The analytical forward projection: the combination of Dynamic Workflows (parallel subagents at scale), the honesty gains (fewer silent failures in long-running tasks), and the long-context retrieval improvements (68.1% at 1M tokens) is what makes Opus 4.8 a qualitatively different tool for sustained delivery work, not just a benchmark improvement. Teams that invest in learning Dynamic Workflows now will be ahead of the curve when Mythos-class models arrive with presumably even stronger agentic capabilities. For teams not yet on the Claude ecosystem, the migration playbook from our Opus 4.6 to 4.7 migration playbook is the fastest path to production readiness on the 4.x line.
Opus 4.8 is a same-price upgrade that earns its migration on honesty and long-context alone.

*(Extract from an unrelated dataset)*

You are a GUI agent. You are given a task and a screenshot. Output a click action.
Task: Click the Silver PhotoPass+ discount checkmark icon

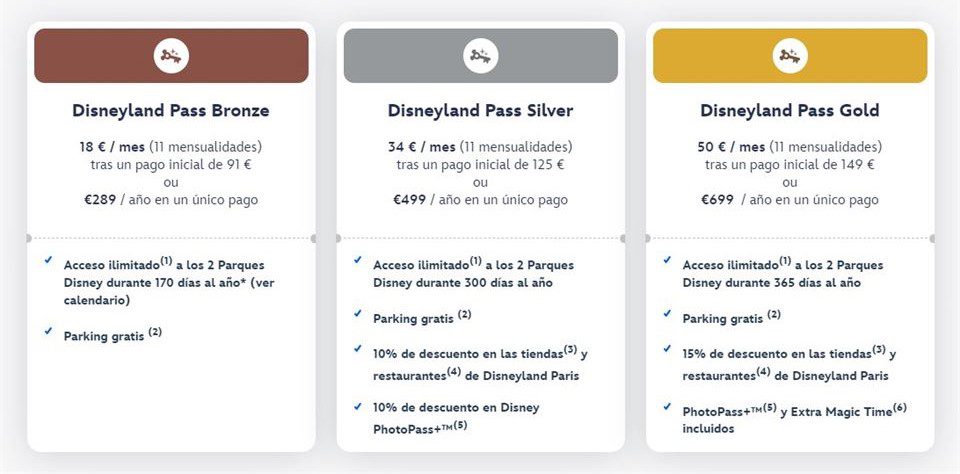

The commercial story for Opus 4.8 is straightforward: Anthropic held the rate card flat and shipped measurably better performance on the benchmarks that matter most for delivery teams. A 69.2% SWE-bench Pro score, four-fold reduction in unreported code flaws, and 68.1% long-context retrieval at 1M tokens against 40.3% for Opus 4.7 are not incremental noise — they are the kind of gains that reduce review overhead and increase the reliability of agentic workflows without requiring a renegotiation of your token budget.
Dynamic Workflows is the higher-order bet. Parallelism at the scale of hundreds of subagents, adversarial verification built into the run, and resumable state across multi-day jobs represent a structural shift in what a single Claude Code session can accomplish. The Bun port — 750,000 lines of Rust, 99.8% test suite passing, 11 days — is a credible proof of concept, even if it is not yet in production and even if your workloads are an order of magnitude smaller. The same pattern of parallel agents, two reviewers per file, and overnight fix loops scales down to migration tasks that engineering teams plan in weeks.
The caveats are real and worth planning around: the prompt-injection regression deserves attention in agentic pipelines with untrusted inputs, and Dynamic Workflows token costs require explicit budgeting before running at scale. But neither caveat changes the base recommendation: migrate to Opus 4.8 at default HIGH effort, run your benchmark subset to confirm no regressions on your specific workloads, and invest the planning time to scope one Dynamic Workflows pilot in Q2 or Q3.